Ermittlungen zum Karlsruher Geiseldrama: Waffen möglicherweise legal
Nach dem Geiseldrama mit fünf Toten ermittelt die Polizei weiter. Zeugen hörten Schussgeräusche schon am Vortag. Der Täter war möglicherweise in Frankreich als Jäger registriert.
KARLSRUHE dapd | Nach dem blutigen Geiseldrama in Karlsruhe mit fünf Toten versuchen die Ermittler, die Abläufe und Hintergründe der Tat aufzuklären. Von einer Obduktion der Leichen erhoffen sich die Beamten genaue Aufschlüsse zu der Todesursache des Täters und seiner vier Opfer.

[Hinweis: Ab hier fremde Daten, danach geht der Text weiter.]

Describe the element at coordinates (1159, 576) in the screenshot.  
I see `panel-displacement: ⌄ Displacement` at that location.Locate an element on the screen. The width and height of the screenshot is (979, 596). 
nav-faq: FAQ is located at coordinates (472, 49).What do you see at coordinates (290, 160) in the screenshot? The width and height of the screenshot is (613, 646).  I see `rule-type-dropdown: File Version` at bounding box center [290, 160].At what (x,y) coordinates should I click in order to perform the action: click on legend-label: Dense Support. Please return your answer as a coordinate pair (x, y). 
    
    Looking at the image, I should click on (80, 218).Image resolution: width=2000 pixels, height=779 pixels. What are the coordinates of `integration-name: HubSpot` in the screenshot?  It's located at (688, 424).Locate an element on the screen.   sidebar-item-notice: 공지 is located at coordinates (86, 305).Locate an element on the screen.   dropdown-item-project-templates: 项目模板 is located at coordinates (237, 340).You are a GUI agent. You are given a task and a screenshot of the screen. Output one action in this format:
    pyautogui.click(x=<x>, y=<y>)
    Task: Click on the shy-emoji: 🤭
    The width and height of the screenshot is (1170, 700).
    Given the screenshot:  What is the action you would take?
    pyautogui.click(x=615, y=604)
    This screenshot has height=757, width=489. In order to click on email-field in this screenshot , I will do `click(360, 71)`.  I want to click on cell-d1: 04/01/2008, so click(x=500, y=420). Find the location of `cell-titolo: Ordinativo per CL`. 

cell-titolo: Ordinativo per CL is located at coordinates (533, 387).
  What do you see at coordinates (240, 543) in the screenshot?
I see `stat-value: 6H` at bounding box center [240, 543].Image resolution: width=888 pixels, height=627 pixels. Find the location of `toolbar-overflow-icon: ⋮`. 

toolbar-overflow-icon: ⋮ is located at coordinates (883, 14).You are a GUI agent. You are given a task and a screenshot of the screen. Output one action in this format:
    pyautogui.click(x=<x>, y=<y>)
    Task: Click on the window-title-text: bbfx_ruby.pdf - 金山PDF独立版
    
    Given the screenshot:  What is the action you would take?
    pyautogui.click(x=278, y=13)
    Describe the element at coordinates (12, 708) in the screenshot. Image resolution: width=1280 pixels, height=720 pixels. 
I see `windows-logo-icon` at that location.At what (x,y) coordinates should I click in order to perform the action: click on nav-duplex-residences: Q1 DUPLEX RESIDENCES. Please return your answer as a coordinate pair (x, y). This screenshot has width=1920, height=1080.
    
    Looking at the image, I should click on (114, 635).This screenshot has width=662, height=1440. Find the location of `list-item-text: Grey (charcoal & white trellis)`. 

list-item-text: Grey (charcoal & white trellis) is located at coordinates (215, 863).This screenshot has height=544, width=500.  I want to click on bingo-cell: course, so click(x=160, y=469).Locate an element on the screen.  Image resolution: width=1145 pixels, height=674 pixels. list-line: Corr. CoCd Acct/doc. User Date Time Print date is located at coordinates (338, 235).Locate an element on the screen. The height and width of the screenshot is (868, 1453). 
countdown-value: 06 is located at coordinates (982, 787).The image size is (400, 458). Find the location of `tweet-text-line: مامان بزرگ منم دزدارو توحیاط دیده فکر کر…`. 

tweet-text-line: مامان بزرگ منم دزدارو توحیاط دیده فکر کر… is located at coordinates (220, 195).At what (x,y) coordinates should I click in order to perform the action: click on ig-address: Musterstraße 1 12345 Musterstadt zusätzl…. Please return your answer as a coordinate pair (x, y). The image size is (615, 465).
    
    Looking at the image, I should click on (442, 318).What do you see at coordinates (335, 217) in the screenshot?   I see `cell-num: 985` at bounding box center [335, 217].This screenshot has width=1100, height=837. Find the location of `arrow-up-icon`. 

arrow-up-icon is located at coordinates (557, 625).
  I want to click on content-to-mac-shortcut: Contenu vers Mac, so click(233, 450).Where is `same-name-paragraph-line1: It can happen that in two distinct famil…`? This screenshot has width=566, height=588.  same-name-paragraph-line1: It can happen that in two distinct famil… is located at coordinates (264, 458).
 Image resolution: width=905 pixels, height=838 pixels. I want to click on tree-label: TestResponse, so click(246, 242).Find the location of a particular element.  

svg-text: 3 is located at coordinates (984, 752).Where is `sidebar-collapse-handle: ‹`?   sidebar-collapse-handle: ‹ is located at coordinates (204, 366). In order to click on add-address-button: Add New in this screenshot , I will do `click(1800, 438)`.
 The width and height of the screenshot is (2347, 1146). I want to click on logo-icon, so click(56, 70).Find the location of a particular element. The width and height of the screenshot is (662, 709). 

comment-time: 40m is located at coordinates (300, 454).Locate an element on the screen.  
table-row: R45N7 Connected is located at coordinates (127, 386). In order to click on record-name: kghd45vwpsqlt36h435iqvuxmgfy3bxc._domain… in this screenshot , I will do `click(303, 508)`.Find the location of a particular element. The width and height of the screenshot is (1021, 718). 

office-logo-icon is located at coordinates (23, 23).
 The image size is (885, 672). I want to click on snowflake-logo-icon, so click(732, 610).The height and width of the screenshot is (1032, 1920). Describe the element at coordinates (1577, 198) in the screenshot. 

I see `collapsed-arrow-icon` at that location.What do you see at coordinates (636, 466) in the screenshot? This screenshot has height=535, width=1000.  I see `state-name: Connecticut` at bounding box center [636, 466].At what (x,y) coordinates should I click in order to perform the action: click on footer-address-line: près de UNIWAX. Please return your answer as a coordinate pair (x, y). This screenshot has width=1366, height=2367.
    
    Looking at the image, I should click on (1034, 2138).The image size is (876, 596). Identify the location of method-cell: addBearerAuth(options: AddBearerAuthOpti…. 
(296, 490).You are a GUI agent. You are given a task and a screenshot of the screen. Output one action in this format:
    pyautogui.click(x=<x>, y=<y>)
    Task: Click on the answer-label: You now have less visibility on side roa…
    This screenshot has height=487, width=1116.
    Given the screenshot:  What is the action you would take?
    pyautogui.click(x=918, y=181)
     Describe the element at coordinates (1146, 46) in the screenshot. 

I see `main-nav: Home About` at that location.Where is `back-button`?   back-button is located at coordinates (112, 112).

Die Obduktion soll am Freitag am rechtsmedizinischen Institut der Universität Heidelberg erfolgen, wie ein Polizeisprecher sagte. Ursprünglich war die Untersuchung bereits für Donnerstag geplant.
Am Mittwoch stürmte ein Spezialeinsatzkommando (SEK) die Wohnung in einem Mehrfamilienhaus, in der ein 53-Jähriger zunächst vier Menschen als Geiseln nahm - drei von ihnen erschoss er, einen Sozialarbeiter ließ er frei. Anschließend tötete der Täter sich selbst.
Auch seine Lebensgefährtin und ehemalige Inhaberin des Appartements lag erschossen auf dem Bett im Schlafzimmer. Die Wohnung sollte zwangsgeräumt werden. Zu den Todesopfern zählen der Gerichtsvollzieher, der neue Wohnungsinhaber und ein Bediensteter einer Schlüsselfirma.
Schüsse oder Fehlzündung
Die Polizei schließt nicht aus, dass die Frau bereits am Vortag von ihrem Lebensgefährten durch einen aufgesetzten Brustschuss getötet wurde. Auch diese Frage werde in die Obduktion mit einfließen, sagte der Polizeisprecher. Zeugen hätten angegeben, bereits am Vortag schussähnliche Geräusche gehört zu haben, es könne sich aber auch um einen Sektkorken oder eine Fehlzündung gehandelt habe. Die Polizei sei darüber nicht informiert worden.
Geklärt werden soll mit der Obduktion ebenfalls, wie stark der Geiselnehmer unter Alkoholeinfluss stand, wie der Sprecher weiter sagte. Der Täter soll vor der Tat immer wieder Bier getrunken haben.
Indes ging am Donnerstag die Spurensuche am Tatort in der Karlsruher Nordstadt weiter. Die Beamten durchsuchten noch einmal die Wohnung. Unklar sei bislang noch die Herkunft der Waffen, die der Geiselnehmer bei sich hatte, sagte der Sprecher. Darunter befanden sich eine Schrotflinte, ein "Gewehr mit einem langen Magazin", zwei Pistolen, große Mengen Munition und eine Übungshandgranate.
Polizei prüft Mitgliedschaft des Täters in Jagdverband
Weil der Täter französischer Staatsangehöriger war, wollen die Ermittler auch der Frage nachgehen, ob er Mitglied des Jagdverbandes in Frankreich war und so legal an die Waffen kam. Dazu sei Kontakt aufgenommen worden mit dem Gemeinsamen Zentrum der deutsch-französischen Polizei in Kehl. Er hatte seinen Wohnsitz zuletzt im Elsass, lebte aber offenbar bei seiner Lebensgefährtin in Karlsruhe, wie der Sprecher sagte.
Der bei der Geiselnahme getötete Schlosser war offenbar zufällig am Tatort. Der 33-Jährige sei nur eingesprungen, sagte ein Freund der Bild-Zeitung. Der Mann hinterlässt dem Blatt zufolge eine hochschwangere Frau und zwei Kinder. Das dritte Kind soll in der nächsten Woche zur Welt kommen.
Auch der erschossene Gerichtsvollzieher war Familienvater. Der 47-Jährige wurde wie der neue Wohnungsbesitzer von dem Täter regelrecht hingerichtet. Beide Männer waren gefesselt und wurden mit Kopfschüssen getötet. Die Staatsanwaltschaft geht von einer geplanten Tat aus und sprach von Mord in vier Fällen. Der Geiselnehmer nahm sich selbst durch einen Kopfschuss mit einer Schrotflinte das Leben.